Among the many remarkable discoveries emerging from the genomics era is the revelation that most microorganisms, and in particular, filamentous fungi, possess far greater numbers of gene clusters encoding for the production of secondary metabolites than the number of natural products that are reported to have been isolated from these same organisms (1).  It is not uncommon for fungi to have dozens of unique gene clusters encoding for previously uncharacterized natural products (e.g., polyketides, non-ribosomal peptides, and hybrid polyketide-non-ribosomal peptides).  Consequently, a method for accessing the structural diversity of small molecules encoded by fungal secondary-metabolite gene clusters holds considerable promise for discovering new natural products.
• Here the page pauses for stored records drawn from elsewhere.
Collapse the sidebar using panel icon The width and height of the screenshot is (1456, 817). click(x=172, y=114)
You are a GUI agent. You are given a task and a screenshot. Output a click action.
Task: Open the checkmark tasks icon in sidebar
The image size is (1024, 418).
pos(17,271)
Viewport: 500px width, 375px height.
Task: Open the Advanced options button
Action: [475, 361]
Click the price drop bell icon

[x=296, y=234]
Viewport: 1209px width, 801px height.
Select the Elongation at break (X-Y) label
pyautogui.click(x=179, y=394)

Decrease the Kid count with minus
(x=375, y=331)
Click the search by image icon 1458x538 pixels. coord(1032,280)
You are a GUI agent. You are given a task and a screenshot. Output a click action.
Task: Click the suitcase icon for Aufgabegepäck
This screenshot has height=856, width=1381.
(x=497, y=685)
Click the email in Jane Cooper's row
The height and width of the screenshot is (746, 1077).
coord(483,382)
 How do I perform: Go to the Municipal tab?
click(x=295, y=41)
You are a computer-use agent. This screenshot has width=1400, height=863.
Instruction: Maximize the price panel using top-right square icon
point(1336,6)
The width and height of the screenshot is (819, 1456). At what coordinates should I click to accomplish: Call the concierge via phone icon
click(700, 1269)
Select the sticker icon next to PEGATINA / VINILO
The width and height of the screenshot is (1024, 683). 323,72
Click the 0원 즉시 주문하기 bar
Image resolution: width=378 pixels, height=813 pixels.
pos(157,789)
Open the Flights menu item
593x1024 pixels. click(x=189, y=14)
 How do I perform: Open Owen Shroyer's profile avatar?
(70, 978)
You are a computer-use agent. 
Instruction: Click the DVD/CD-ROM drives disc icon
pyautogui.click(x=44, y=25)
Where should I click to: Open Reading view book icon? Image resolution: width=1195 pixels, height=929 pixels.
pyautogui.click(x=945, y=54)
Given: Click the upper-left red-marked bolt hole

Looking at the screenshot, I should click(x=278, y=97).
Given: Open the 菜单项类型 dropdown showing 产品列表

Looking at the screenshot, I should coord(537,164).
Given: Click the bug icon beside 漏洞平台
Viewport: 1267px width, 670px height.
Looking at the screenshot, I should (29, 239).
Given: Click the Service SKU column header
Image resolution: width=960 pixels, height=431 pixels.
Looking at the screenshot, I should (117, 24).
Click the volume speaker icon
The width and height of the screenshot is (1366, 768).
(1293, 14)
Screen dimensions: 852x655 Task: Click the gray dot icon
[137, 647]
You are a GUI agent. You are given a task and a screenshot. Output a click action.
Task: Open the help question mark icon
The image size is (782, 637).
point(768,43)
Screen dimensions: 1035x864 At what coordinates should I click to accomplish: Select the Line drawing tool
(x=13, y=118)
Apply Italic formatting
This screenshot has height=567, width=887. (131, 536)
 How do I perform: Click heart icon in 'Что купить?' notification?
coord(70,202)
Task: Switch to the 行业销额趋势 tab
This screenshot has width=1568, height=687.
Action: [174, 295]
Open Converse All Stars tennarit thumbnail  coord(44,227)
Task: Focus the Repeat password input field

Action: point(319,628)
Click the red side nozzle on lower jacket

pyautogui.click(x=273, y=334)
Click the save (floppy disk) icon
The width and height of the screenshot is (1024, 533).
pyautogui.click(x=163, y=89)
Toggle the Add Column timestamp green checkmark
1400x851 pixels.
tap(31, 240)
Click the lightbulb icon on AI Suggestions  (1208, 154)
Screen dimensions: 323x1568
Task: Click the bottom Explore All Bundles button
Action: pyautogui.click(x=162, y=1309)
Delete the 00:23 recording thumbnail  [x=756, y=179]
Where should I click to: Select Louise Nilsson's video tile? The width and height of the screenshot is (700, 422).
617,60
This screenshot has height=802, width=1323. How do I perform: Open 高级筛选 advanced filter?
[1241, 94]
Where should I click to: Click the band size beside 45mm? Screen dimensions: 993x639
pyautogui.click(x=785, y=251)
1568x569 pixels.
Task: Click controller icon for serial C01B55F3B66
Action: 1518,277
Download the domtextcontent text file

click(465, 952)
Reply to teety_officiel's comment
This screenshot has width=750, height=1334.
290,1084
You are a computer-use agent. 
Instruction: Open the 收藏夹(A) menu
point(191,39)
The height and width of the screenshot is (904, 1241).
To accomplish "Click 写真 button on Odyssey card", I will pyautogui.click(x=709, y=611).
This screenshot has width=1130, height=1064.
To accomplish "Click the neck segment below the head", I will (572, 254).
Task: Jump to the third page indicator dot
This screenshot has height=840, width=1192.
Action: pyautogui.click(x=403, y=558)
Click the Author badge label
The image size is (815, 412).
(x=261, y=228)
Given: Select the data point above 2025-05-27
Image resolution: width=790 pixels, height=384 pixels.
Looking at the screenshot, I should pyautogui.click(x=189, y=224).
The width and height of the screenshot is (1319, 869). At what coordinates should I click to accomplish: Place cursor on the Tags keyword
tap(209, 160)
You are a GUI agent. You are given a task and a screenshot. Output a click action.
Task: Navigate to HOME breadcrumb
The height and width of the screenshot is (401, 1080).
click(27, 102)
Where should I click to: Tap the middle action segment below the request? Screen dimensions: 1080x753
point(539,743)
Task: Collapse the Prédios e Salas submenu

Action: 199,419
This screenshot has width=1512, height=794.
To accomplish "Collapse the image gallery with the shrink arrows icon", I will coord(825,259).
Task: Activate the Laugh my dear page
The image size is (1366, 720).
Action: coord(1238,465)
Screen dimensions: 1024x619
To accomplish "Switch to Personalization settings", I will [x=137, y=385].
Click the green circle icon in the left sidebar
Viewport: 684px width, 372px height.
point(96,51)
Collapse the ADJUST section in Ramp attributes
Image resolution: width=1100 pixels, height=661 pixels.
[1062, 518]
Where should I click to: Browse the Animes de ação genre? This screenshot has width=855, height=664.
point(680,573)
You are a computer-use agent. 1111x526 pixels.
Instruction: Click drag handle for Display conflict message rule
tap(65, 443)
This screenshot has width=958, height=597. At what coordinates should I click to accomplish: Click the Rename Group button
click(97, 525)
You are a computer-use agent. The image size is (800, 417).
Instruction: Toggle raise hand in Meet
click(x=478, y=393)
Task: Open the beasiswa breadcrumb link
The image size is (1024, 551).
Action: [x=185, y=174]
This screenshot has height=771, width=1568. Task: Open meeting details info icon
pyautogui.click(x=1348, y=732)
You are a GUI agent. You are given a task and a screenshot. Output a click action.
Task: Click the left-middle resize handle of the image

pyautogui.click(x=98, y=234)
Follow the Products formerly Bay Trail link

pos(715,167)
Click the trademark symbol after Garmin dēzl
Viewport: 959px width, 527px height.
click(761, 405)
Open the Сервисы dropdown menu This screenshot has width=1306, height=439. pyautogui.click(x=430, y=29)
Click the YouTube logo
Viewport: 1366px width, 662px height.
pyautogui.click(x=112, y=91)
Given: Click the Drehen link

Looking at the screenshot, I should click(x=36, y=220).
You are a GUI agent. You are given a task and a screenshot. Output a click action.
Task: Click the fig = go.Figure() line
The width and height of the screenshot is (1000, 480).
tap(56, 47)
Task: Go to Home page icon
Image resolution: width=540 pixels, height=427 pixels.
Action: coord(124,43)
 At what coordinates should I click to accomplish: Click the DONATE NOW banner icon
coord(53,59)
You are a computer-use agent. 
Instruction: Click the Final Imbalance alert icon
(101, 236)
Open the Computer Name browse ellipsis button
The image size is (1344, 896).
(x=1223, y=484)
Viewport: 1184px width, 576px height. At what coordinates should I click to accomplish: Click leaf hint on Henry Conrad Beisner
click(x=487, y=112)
We (2, 3) and others (4) have proposed that epigenome-level changes are extensively involved in controlling the transcriptional accessibility of gene clusters that encode for biosynthetic enzymes.  The Natural Products Discovery Group employs a chemical epigenetic methodology that utilizes small-molecule modulators of specific molecular targets (e.g., histone deacetylase and DNA methyl transferase activities) to selectively alter the transcriptional accessibility of gene clusters encoding for biosynthetic enzymes in fungi (5, 6).  We have shown that these methods are capable of significantly altering the secondary metabolite profiles of many fungi resulting in the production of many new natural products.  We are currently applying these methods for the discovery of new antimicrobial substances and leads for Huntington’s disease.

References

1. Cichewicz, R.H., Henrikson, J.C., Wang, X. and Branscum, K.M. (2010) Baltz, R.H., Davies, J.E., Demain, A.L., Bull, A.T., Junker, B., Katz, L., Lynd, L.R., Masurekar, P., Reeves, C.D. and Zhao, H. (eds.), In Manual of Industrial Microbiology and Biotechnology. ASM Press, Washington, D.C., pp. 78-95.
2. Williams, R.B., Henrikson, J.C., Hoover, A.R., Lee, A.E. and Cichewicz, R.H. (2008) Epigenetic remodeling of the fungal secondary metabolome. Org. Biomol. Chem., 6, 1895-1897.
3. Fisch, K.M., Gillaspy, A.F., Gipson, M., Henrikson, J.C., Hoover, A.R., Jackson, L., Najar, F.Z., Wägele, H. and Cichewicz, R.H. (2009) Chemical induction of silent pathway transcription in Aspergillus niger. J. Ind. Microbiol. Biotechnol., 36, 1199-1213.
4. Shwab, E.K., Bok, J.W., Tribus, M., Galehr, J., Graessle, S. and Keller, N.P. (2007) Histone deacetylase activity regulates chemical diversity in Aspergillus. Eukaryotic Cell, 6, 1656-1664.
5. Cichewicz, R. H., (2010) Epigenome manipulation as a pathway to new natural product scaffolds and their congeners. Nat. Prod. Rep., 27,  11-22.
6. Williams, R.B., Henrikson, J.C., Hoover, A.R., Lee, A.E. and Cichewicz, R.H. (2008) Epigenetic remodeling of the fungal secondary metabolome. Org. Biomol. Chem., 6, 1895-1897.